Hardware details about Adreno 740

dr_ribit

Newcomer
Does anyone have some information about the Adreno 740? I couldn't find any details on Qualcomm website, and the only source (Wikipedia) that I've seen mentioning some lists quite ridiculous specs (like 2560 ALUs and 3.5TFLOPS FP32) which don't make much sense to me.
 
Cute. I hope the time spent writing this very useful post at least made you feel like you are contributing.
The entire GPU architecture section was recently locked down because of umm behavioral difficulties.

Qualcomm seems to keep pretty quiet about the details of their GPU tech these days. And the hardware site scene isn't what it used to be.
 
I found this site useful to look up mobile specs: https://chipguider.com/?gpu=adreno-740-980mhz
No idea how accurate their data is, but at least it's hard numbers.

Thanks! Yeah, I’ve seen those figures too and they are just as mysterious as the math simply doesn’t check out (2048 SIMD ALUs times 980mhz is not any multiply of 2138). Assuming these are FP16 ALUs or FP32 is rate-throttled would at least put the numbers in the right ballpark but it’s still weird.

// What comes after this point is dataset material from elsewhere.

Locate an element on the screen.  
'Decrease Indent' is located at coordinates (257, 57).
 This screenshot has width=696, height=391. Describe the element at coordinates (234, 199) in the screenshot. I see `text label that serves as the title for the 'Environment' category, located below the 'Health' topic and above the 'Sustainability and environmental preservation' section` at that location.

The main reason why I’m asking is that all these specs suggest a humongous GPU, and it seems to do fairly well in synthetic gaming tests, but compute benchmarks are comparable to a A14 with its 512 ALUs running at around 1Ghz. So either the drivers are bust for compute or Qualcomms architecture is inherently inefficient - at least this makes me wonder about their claims of using scalar SIMD.
 
Thanks! Yeah, I’ve seen those figures too and they are just as mysterious as the math simply doesn’t check out (2048 SIMD ALUs times 980mhz is not any multiply of 2138). Assuming these are FP16 ALUs or FP32 is rate-throttled would at least put the numbers in the right ballpark but it’s still weird.

The main reason why I’m asking is that all these specs suggest a humongous GPU, and it seems to do fairly well in synthetic gaming tests, but compute benchmarks are comparable to a A14 with its 512 ALUs running at around 1Ghz. So either the drivers are bust for compute or Qualcomms architecture is inherently inefficient - at least this makes me wonder about their claims of using scalar SIMD.
In a strict sense any such GPU would have more like 2048 SIMD lanes. There's another scenario floating around the net, where the Adreno730 has supposedly 768 SPs and the Adreno740 a total of 1024 SPs at a boost clock of around 720MHz for the latter; hypothetically if each SP is capable of 5 FLOPs FP32 you actually get 3.7 TFLOPs FP32 on paper. Now the next best question would be if that hypothetical 5th FLOP is of any use for normal conditions or just in some weird corner cases. Going down to 4 FLOPs@0.72GHz sets it immediately back to 2.9 TFLOPs, where now it'll come down to which percentage ALUs can be utilized.

I recall in the past QCOM had hired a 3rd company to write its GPU compilers, but no idea if that's still the case. I would think that they are by now developing their own compilers. https://codeplay.com/company/collaborations/

Either way if the 740 ends up roughly with comparable to Apple M1 GPU performance in a shader limited synthetic benchmark, both should have comparable real time FP32 throughput.
 
Last edited:
In a strict sense any such GPU would have more like 2048 SIMD lanes. There's another scenario floating around the net, where the Adreno730 has supposedly 768 SPs and the Adreno740 a total of 1024 SPs at a boost clock of around 720MHz for the latter; hypothetically if each SP is capable of 5 FLOPs FP32 you actually get 3.7 TFLOPs FP32 on paper. Now the next best question would be if that hypothetical 5th FLOP is of any use for normal conditions or just in some weird corner cases. Going down to 4 FLOPs@0.72GHz sets it immediately back to 2.9 TFLOPs, where now it'll come down to which percentage ALUs can be utilized.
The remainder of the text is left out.